Train robberies are something people would expect to see in an old Western movie, but modern day train heists happen every single day.
"It's a big issue," said Ron Greene of Freight Watch International. "Nobody really knows how big of a problem it is, but it's in the hundreds of millions of dollars range," said Greene.
Greene said to forget the box of gold. Today's bandits strike it rich by targeting cargo trains.
"Trains sit idle for long periods of time without any security around them and thieves open up the containers and throw out the cargo to be picked up later," said Greene.
Industry experts say California is a hotspot for train thieves. So is New Jersey, Chicago, Florida, New Mexico and Arizona.
"Arizona is a place where the trains stop, where they switch cars, they move them around and it's just a natural area that's easy to target," said Greene.
Most of the large rail companies have their own police force that quietly handles train heists. This keeps negative publicity to a minimum but also creates a shroud of secrecy around the problem.
CBS 5 Investigates penetrated this clandestine world and found a band of thieves using a secret language and dangerous moves to pull off a highly organized train heist in the desert outside of Los Angeles.
Federal court records show the bandits spend days scouting the train yards. Once on board they hide under the axels of the railcar, and will ride the rail for hundreds of miles until it's safe to unload the merchandise.
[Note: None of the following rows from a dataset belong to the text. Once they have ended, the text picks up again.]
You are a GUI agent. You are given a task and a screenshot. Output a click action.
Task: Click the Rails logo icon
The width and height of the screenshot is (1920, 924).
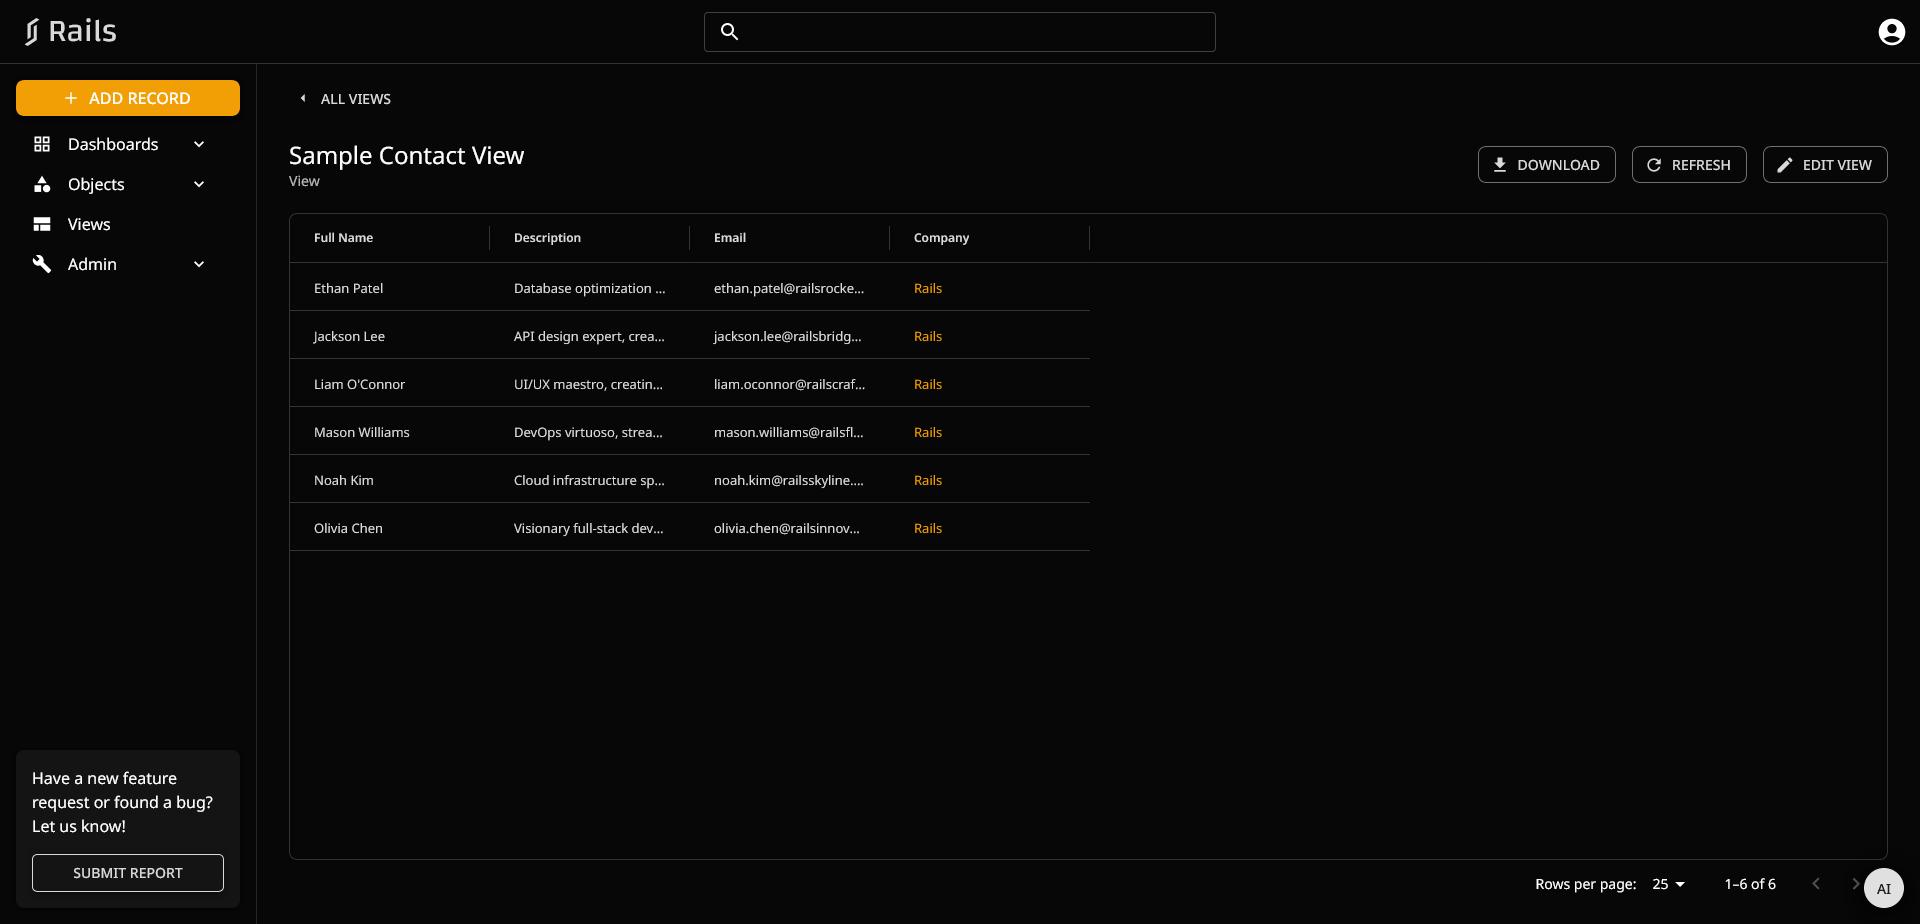point(33,32)
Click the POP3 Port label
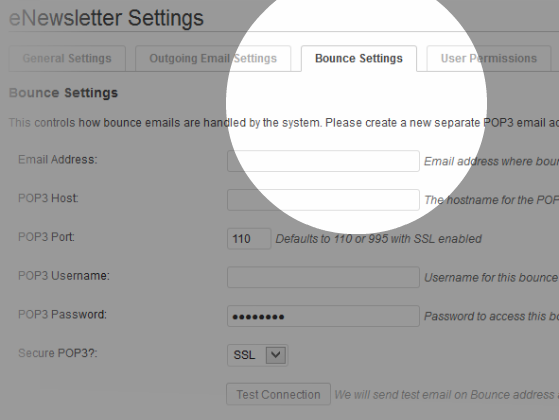 pos(46,237)
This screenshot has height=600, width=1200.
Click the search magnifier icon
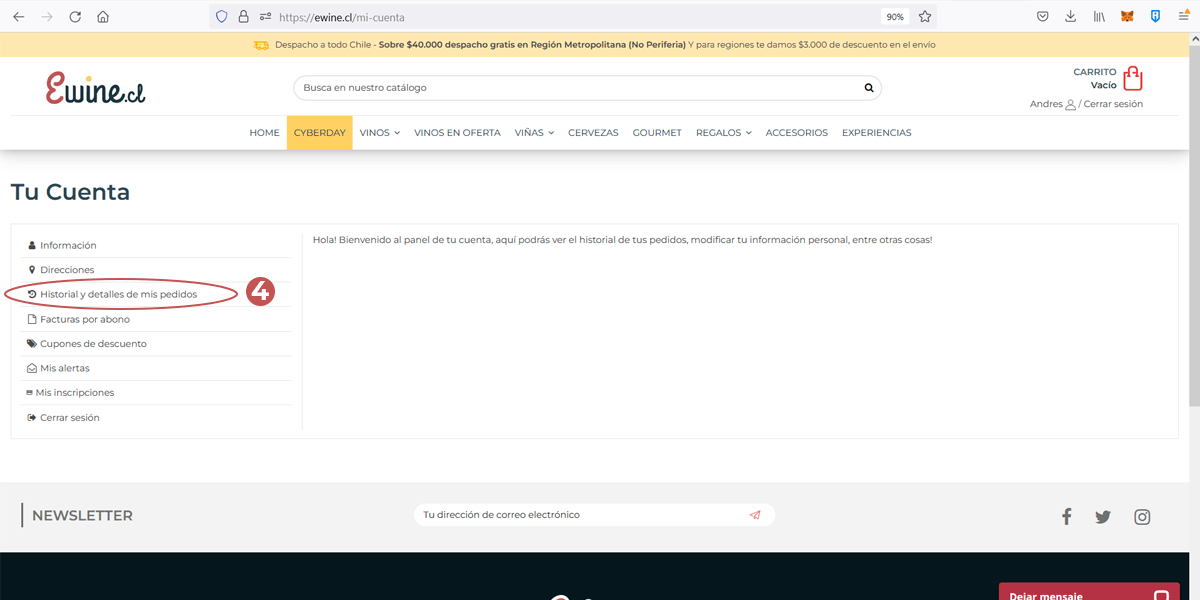point(869,88)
"Companies who ship or manufacture high value products such as electronics, computers, high-end retail items have a big issue with cargo theft and they have to mitigate the risk," said Greene.
The way that's done is by marking up the cost consumers pay in the stores.
So while train heists have been happening for more than 150 years, today's modern bandits are picking your pocket - even if you don't ride the rails.